→ YOUR GOAL
Give again, word for word, each line of the data from the first through the one containing "Screen dimensions: 336x405". Pictures stay out.

(Stored data entries)
· · · ·

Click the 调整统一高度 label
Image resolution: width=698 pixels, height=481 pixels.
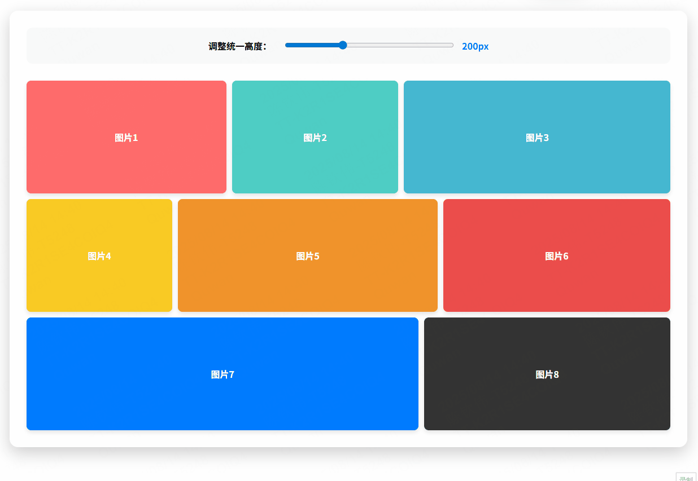point(238,45)
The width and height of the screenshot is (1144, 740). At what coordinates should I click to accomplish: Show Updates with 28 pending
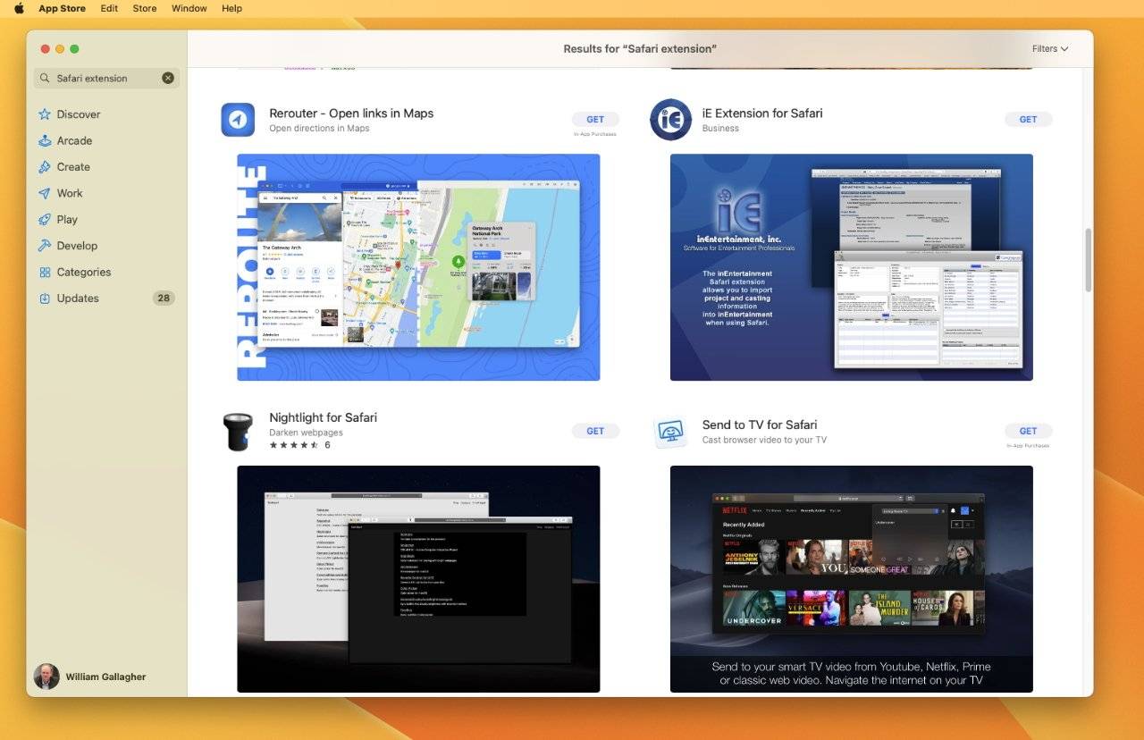[x=78, y=299]
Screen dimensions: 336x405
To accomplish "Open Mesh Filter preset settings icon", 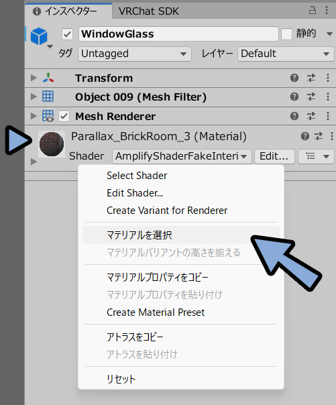I will click(311, 97).
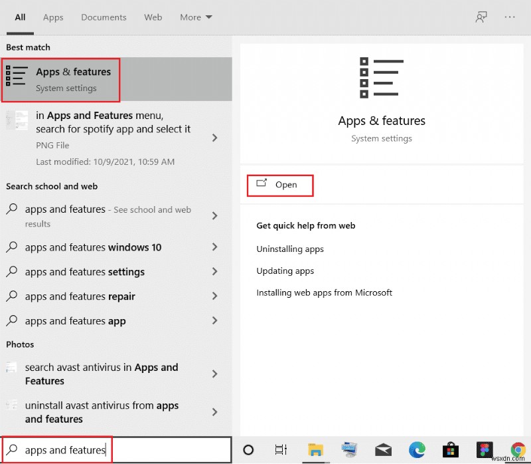
Task: Switch to the Web tab
Action: tap(153, 17)
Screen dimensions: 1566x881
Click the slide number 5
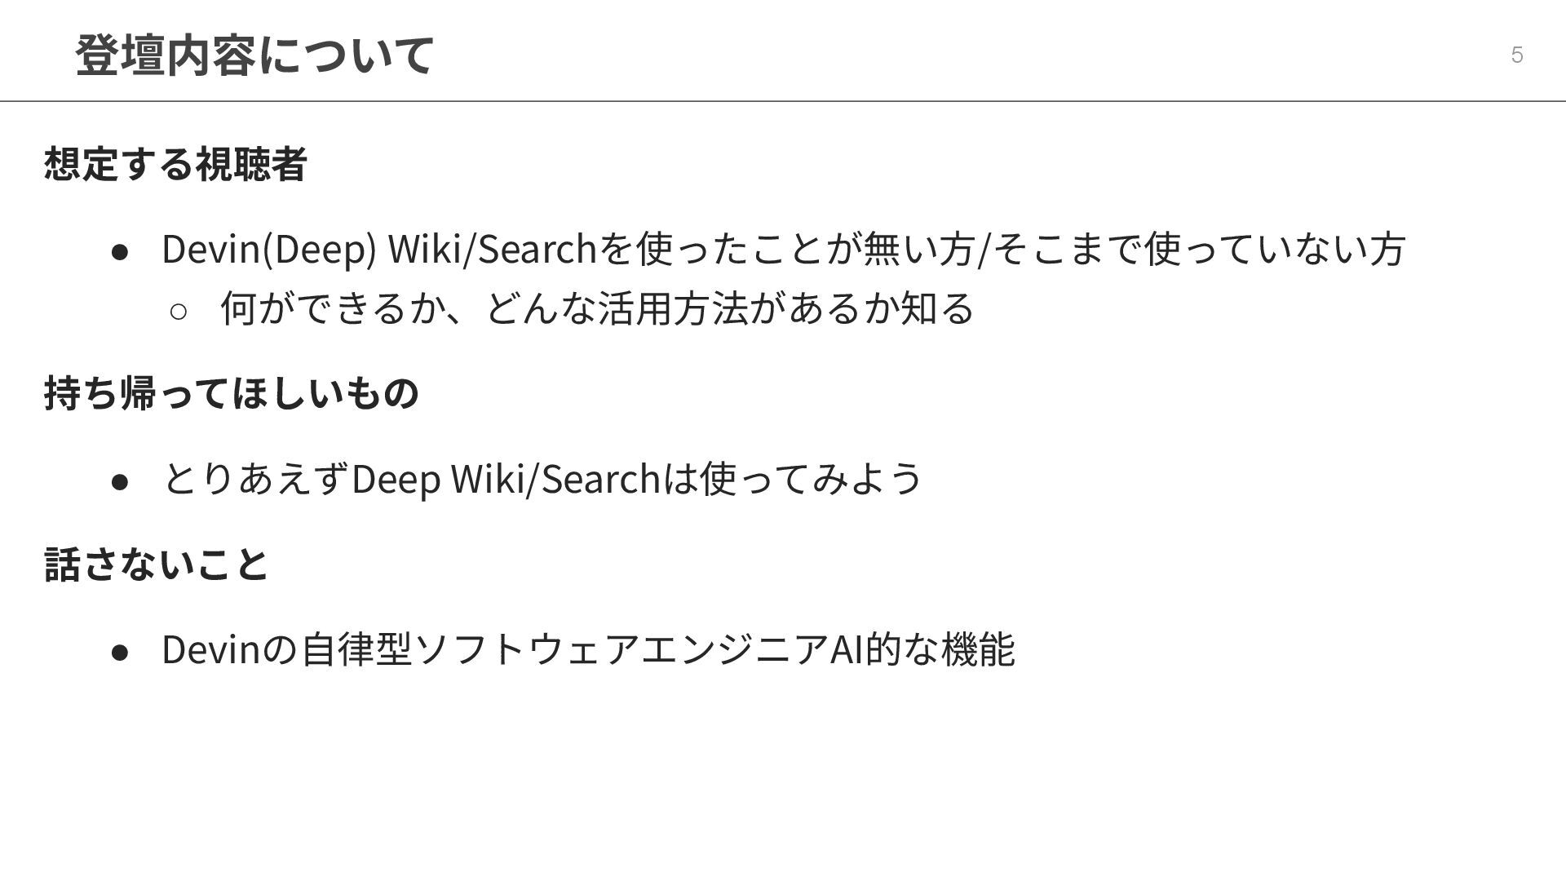click(1516, 55)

· · · ·

→ EXERCISE OUTPUT
Click the 调整统一高度 label
Image resolution: width=698 pixels, height=481 pixels.
point(238,45)
The width and height of the screenshot is (1144, 740). At what coordinates should I click to accomplish: Show Updates with 28 pending
[x=78, y=299]
Screen dimensions: 336x405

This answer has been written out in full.